Mike Voorhies received the Henry Fonda Award from the Nebraska Tourism Commission on Oct. 24. The award recognizes leadership, vision and dedication to the tourism industry.
Sandy Mosel, an assistant at Ashfall, was also honored during the Nebraska Travel Conference in Norfolk. She received the 2013 Certificate for Exceptional Frontline Customer Service.
Voorhies is professor emeritus in the Department of Earth and Atmospheric Sciences and curator emeritus in the University of Nebraska State Museum of Natural History. The award honors Voorhies’ discovery, research and help in developing Nebraska’s Ashfall Fossil Beds into a premier mammal fossil site.
Asfhfall is a branch of the NU State Museum. The site shows preserved fossil skeletons of rhinos, horses, camels, turtles, snakes and birds in their exact death positions around an ancient watering hole. The creatures died about 12 million years ago after a great volcanic eruption in what is now southwest Idaho spread a blanket of ash over the flat, savannah-like grasslands of northeastern Nebraska.

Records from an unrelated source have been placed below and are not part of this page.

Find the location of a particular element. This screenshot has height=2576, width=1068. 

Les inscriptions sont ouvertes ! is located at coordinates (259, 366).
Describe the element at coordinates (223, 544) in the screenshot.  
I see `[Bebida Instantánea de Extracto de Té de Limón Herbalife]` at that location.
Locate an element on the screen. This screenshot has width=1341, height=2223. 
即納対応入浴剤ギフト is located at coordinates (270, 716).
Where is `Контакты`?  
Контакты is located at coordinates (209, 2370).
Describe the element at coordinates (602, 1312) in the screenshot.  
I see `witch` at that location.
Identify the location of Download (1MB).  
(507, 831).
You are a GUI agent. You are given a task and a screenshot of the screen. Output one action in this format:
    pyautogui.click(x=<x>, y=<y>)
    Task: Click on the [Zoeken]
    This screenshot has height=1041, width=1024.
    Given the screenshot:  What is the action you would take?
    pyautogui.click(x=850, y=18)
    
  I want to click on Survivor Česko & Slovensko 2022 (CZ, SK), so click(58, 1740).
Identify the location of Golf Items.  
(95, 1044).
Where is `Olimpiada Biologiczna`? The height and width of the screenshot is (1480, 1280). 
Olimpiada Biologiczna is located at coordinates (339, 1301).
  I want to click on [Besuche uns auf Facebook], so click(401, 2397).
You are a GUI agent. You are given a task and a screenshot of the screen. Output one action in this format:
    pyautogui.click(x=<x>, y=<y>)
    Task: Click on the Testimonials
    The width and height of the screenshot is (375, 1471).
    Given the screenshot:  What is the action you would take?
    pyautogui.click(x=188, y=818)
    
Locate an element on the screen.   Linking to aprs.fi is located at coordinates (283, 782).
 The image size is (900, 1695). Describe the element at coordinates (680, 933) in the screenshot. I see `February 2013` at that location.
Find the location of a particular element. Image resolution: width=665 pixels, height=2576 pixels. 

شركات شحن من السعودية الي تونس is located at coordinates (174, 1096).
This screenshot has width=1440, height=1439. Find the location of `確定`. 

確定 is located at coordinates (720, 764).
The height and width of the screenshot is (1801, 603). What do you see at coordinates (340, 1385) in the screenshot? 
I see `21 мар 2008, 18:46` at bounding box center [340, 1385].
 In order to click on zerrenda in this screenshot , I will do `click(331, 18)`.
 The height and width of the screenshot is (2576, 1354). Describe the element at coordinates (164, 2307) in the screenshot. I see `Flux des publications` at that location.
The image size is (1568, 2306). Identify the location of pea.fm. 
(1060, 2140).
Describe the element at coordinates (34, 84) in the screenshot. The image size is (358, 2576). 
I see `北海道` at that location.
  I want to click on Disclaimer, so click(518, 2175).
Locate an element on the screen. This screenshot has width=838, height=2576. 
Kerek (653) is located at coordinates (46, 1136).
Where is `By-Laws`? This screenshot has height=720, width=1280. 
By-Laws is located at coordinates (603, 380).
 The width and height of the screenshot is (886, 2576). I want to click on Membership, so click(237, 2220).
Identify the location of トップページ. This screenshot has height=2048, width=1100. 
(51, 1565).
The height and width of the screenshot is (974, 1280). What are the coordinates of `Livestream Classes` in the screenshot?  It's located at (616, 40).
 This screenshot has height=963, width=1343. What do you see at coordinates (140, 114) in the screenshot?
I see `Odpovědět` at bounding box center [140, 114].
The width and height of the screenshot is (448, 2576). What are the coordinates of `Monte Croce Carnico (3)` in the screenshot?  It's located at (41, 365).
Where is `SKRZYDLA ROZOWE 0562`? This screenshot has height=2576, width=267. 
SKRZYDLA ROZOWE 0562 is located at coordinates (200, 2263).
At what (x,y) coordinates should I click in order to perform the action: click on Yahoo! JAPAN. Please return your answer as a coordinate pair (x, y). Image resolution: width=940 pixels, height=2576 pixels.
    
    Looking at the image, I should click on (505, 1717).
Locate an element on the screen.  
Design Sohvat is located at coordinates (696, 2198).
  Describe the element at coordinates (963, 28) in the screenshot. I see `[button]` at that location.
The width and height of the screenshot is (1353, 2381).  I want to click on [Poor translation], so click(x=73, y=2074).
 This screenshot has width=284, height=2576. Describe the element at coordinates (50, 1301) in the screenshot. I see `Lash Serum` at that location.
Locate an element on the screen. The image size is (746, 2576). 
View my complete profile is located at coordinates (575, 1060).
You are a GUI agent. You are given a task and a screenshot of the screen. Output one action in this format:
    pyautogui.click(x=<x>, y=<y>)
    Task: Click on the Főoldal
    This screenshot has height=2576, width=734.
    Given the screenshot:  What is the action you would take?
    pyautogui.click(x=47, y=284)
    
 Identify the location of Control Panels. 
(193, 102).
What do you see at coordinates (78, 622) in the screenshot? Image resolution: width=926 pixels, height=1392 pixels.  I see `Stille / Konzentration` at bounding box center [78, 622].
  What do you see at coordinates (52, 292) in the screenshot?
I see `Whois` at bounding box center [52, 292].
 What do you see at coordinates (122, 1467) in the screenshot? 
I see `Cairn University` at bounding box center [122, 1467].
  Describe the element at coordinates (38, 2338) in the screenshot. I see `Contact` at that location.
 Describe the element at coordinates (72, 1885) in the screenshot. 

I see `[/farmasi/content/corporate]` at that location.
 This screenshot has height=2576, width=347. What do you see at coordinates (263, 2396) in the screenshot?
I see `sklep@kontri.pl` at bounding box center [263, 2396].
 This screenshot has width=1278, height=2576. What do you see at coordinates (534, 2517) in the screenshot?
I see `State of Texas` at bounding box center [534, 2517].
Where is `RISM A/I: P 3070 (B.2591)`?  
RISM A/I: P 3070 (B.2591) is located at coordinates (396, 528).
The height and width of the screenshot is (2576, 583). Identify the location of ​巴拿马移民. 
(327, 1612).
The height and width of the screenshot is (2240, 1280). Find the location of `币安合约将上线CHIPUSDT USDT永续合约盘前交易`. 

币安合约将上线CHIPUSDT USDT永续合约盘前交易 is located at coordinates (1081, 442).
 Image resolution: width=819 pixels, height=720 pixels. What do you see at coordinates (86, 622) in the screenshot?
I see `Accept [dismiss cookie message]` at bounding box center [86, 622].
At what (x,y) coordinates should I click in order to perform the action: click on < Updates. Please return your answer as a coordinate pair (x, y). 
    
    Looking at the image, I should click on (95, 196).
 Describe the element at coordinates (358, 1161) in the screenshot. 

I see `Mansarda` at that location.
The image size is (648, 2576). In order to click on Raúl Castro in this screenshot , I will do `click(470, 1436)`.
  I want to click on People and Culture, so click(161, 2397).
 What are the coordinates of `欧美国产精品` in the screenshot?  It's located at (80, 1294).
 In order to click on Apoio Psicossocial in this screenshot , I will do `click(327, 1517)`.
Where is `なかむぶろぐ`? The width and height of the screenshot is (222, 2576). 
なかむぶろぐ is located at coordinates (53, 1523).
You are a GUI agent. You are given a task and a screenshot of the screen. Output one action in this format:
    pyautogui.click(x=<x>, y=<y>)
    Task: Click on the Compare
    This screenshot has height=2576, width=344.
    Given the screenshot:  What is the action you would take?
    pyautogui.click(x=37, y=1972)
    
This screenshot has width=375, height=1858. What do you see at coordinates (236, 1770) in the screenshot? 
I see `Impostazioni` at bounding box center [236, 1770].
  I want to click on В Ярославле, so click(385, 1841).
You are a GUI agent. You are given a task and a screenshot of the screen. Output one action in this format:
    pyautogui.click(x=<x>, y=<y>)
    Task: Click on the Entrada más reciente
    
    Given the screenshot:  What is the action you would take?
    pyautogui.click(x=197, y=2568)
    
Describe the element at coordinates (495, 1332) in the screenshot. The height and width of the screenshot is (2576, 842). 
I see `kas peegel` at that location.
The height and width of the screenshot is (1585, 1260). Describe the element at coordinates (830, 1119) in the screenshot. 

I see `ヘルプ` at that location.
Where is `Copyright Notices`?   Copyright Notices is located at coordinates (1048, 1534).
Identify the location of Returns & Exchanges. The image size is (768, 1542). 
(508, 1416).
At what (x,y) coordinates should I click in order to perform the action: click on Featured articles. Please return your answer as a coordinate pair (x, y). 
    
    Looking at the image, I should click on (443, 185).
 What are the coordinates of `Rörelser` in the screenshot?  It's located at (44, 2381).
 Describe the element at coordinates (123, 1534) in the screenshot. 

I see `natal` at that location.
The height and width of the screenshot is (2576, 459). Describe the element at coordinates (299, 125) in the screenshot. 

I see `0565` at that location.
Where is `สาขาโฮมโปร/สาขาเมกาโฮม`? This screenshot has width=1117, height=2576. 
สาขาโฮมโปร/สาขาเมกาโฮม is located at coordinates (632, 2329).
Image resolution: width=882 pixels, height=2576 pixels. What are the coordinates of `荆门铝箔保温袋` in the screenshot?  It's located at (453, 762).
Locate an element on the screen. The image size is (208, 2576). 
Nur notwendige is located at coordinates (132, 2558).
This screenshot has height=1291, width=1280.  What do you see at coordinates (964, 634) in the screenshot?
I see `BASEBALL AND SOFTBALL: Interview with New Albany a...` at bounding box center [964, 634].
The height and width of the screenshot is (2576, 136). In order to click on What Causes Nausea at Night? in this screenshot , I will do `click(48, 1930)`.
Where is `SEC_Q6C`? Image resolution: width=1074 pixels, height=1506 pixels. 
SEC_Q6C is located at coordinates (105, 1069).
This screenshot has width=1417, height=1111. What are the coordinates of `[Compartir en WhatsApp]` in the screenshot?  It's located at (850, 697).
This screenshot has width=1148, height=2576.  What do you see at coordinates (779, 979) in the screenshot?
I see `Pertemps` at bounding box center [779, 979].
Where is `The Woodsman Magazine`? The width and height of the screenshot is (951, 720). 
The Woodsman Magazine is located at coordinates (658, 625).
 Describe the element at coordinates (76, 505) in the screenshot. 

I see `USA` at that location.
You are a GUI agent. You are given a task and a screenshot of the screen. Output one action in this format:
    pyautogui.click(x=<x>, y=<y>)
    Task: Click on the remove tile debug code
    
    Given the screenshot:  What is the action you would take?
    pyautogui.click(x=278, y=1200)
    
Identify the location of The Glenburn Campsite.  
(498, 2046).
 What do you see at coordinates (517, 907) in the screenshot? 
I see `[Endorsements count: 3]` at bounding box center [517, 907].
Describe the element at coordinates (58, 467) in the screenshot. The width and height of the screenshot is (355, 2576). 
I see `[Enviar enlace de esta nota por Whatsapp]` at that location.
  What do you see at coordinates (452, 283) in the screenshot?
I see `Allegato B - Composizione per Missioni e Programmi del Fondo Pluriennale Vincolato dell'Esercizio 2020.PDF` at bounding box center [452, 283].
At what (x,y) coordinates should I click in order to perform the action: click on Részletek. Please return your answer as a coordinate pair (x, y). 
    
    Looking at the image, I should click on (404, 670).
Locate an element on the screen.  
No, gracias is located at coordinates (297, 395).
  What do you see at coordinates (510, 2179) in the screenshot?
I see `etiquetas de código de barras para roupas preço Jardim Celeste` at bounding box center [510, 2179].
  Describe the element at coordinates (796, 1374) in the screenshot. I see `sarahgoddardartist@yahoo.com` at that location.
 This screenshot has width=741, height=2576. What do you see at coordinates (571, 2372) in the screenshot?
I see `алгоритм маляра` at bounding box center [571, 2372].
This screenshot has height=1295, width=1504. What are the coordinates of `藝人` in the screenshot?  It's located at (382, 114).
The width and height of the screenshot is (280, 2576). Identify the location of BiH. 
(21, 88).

Voorhies discovered a fossil baby rhino skull in 1971 near Orchard, Neb. The find led to initial research excavations at the Ashfall site. The original dig received support from National Geographic.
Voorhies was instrumental in the planning and final development of creating the Ashfall site. The site was dedicated as a Nebraska state park in 1991. Since then Voorhies has worked with the State Museum and the University of Nebraska Foundation to secure additional major support for new Ashfall facilities, including the greatly expanded Hubbard Rhino Barn that protects the fossil bed for ongoing excavations.
Voorhies also helped to obtain National Natural Landmark status for Ashfall which was granted in 2006.
Mosel has worked at Ashfall ever since the park opened in 1991. The Frontline Customer Service honor recognizes exceptional employees those who work or volunteer in tourism attractions of all types across Nebraska.